We’re extremely busy preparing for Thursday night’s fundraiser for Assemblyman Ruben Diaz Jr. and completing some year-end projects that have piled up on the DFER desk. To help us keep things lively in the mean time, we’ve asked Siobhan Shiels to monitor the blog for a few days. Siobhan was a 2003 Teach for America corps member, and taught 8th grade English for four years at a traditional public school in New York City and a KIPP charter school in New Jersey. Please make her feel at home.
Newsday recently published a story about KIPP Bronx’s retreats to the Bahamas and Caribbean, which has been met with plenty of commentary. One op-ed in the NY Sun today rightly points out New York state comptroller Thomas DiNapoli’s perhaps questionable motives in scrutinizing the minutia of KIPP’s bookkeeping.
Not only does DiNapoli’s audit smack of anti-charter bias, it has led to a series of illogical conclusions, a few of which can be found on the NYC Educator website: http://nyceducator.com/.
Here’s one particularly amusing quote:
Apparently the KIPP Academy Charter School in the Bronx, supported by free-market proponents who want to privatize public education in order to bring the efficiencies of the free market to the public education sphere, have taken the whole free enterprise thing to heart and are running the school with “Enron-style accounting.”
Concluding that KIPP Bronx’s leadership makes poor ethical choices because their record-keeping has been less than pristine is faulty, but not as outrageous as this blogger’s attempt to denounce the free-market nature of charter schools by calling their donors “poor suckers.”
KIPP Bronx’s leadership is doing precisely what it takes to counter that old pedagogical imperative (those who can’t, teach). Businesses spend hundreds of thousands of dollars on relationship-building, recruitment, and retention. They throw extravagant holiday parties. They dangle attractive signing and year-end bonuses. They wine and dine new talent. Simply put, the corporate strategy of providing incentive to those you want to attract and keep should be applied to teachers, too. Recruitment and retention strategies should be no different in education.

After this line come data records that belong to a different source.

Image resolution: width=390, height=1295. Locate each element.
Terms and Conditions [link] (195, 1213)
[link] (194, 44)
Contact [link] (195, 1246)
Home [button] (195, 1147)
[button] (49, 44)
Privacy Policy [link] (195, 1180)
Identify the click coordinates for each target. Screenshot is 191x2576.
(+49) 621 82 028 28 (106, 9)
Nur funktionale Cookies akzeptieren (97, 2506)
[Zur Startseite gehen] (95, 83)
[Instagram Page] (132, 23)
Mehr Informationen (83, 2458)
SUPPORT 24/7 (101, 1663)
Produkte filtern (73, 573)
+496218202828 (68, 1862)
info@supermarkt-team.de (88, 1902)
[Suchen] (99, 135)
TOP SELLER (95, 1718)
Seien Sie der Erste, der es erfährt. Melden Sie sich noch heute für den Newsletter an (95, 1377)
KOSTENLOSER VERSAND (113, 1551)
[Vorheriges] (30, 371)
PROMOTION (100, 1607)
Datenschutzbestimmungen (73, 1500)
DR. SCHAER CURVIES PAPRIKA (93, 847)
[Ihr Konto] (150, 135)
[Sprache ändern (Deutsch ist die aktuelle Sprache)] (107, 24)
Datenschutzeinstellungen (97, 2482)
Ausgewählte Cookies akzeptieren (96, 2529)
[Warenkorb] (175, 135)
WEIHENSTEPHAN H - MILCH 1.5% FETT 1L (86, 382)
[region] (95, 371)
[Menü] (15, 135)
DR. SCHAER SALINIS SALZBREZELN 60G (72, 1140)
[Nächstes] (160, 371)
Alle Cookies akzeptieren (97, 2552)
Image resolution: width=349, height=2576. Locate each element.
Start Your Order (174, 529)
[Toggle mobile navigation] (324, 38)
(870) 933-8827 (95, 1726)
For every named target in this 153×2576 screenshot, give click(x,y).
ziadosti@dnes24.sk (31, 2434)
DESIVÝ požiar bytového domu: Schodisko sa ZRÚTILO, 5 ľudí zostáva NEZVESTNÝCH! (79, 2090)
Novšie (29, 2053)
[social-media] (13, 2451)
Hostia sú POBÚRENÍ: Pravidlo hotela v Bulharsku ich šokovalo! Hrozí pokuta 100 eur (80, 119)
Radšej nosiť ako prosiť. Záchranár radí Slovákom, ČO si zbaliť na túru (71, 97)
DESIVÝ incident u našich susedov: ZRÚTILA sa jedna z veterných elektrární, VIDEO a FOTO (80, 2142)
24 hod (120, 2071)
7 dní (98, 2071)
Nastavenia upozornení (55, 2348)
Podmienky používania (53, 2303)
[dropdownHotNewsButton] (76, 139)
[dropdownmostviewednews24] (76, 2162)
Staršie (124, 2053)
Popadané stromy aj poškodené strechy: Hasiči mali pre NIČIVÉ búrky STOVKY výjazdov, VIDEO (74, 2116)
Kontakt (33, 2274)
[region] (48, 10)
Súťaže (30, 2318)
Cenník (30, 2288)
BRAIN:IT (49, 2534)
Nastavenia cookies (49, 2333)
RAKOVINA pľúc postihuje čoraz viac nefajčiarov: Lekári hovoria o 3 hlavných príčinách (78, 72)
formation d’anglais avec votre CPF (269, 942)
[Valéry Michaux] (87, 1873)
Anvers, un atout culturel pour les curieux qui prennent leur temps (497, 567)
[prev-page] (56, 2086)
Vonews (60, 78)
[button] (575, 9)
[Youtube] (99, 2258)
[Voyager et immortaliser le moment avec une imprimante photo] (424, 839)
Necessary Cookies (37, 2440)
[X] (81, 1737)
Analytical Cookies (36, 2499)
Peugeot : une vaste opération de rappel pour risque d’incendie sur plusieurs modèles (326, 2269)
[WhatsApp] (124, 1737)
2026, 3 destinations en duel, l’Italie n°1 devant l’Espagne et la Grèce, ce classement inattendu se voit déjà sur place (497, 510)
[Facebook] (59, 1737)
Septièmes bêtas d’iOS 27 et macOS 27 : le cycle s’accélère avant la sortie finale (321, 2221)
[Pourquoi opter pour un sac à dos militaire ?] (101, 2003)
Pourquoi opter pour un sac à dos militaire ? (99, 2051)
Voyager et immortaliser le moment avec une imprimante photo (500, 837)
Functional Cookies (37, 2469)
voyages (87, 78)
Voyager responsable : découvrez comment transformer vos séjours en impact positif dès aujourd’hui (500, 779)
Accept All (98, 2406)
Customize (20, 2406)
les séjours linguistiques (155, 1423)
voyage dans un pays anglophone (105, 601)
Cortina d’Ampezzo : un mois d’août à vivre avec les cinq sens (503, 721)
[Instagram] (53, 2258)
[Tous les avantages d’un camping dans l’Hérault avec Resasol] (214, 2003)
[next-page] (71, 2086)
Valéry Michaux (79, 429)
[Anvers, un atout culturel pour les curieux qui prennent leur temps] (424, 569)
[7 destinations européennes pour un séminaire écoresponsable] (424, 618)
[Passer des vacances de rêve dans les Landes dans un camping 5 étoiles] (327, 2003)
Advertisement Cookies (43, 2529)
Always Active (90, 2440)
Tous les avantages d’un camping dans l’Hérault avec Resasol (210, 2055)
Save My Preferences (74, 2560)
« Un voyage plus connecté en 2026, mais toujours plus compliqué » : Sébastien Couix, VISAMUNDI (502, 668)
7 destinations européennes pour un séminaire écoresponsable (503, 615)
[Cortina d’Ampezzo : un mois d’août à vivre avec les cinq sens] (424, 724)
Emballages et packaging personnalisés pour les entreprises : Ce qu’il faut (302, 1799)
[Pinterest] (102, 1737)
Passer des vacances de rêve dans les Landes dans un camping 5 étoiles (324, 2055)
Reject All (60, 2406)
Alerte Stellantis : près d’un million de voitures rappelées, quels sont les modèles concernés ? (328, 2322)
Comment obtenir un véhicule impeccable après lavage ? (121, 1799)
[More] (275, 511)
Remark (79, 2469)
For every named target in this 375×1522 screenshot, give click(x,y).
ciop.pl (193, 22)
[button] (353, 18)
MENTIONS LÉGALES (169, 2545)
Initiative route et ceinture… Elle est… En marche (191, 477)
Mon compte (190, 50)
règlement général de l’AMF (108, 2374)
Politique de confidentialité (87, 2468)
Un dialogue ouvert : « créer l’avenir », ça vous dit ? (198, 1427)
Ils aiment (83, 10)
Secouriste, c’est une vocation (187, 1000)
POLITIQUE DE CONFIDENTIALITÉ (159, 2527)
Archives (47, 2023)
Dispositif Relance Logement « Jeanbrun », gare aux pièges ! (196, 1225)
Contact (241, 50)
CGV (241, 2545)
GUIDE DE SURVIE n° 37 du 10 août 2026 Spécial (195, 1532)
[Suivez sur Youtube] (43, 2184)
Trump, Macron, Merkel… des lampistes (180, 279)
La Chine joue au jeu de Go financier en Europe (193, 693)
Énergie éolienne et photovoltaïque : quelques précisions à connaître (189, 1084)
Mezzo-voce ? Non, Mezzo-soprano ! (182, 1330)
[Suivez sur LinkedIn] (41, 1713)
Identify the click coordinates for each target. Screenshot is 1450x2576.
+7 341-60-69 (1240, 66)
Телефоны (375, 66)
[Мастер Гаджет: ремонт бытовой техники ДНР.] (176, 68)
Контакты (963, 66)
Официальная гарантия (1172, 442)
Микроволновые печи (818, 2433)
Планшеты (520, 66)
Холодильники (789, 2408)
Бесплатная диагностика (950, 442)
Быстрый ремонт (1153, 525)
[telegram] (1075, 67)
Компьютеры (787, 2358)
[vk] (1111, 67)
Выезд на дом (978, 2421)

Study after study shows that the single most important factor in closing the achievement gaps is good teachers. So if KIPP is able to hire and keep teachers who are committed to constant improvement – which I’d wager was the subject of most conversations in the Bahamas – then providing opportunities like 5 days of professional development is precisely what they should be doing.
Another NYC Educator blogger writes,
….when you treat teachers and kids like dogs all year, they need a break. What–the kids didn’t get one? Too bad for them. Well, if they’re gonna grow up to work 200 hours a week with few benefits and no job protection, you can’t train them too early, can you?…My kid goes to a public school where they don’t need to work her or her teachers to death.”
Is that because the students arrive already on grade level? If so, I’m glad for the teachers at your school. I’m glad for the students, too. But when kids have been underserved by the public education system (read: bad teachers), then a little hard work is needed from everyone involved to catch them up.
And no, KIPP teachers don’t have job security. That is, they are not protected if they do a crumby job. Job security is teaching well. So to that blogger, I say this: don’t boohoo KIPP teachers’ lack of a contract – if they wanted to, they could work under a collective bargaining agreement at a traditional public school (in fact, many did before coming to KIPP…and hardly any return after working at KIPP).
Superb teachers (like Frank Corcoran, of KIPP Bronx) could work on Wall Street. They could double, triple, or quadruple their salaries. But they choose to work with like-minded individuals who are committed to true education reform and closing the achievement gap.
Sure, it can be tiring. But don’t jump to the conclusion that just because it is, KIPP leadership doesn’t care about their teachers. If that were the case, their professional development could have taken place in the school cafeteria, like it did when I worked in a New York City public school.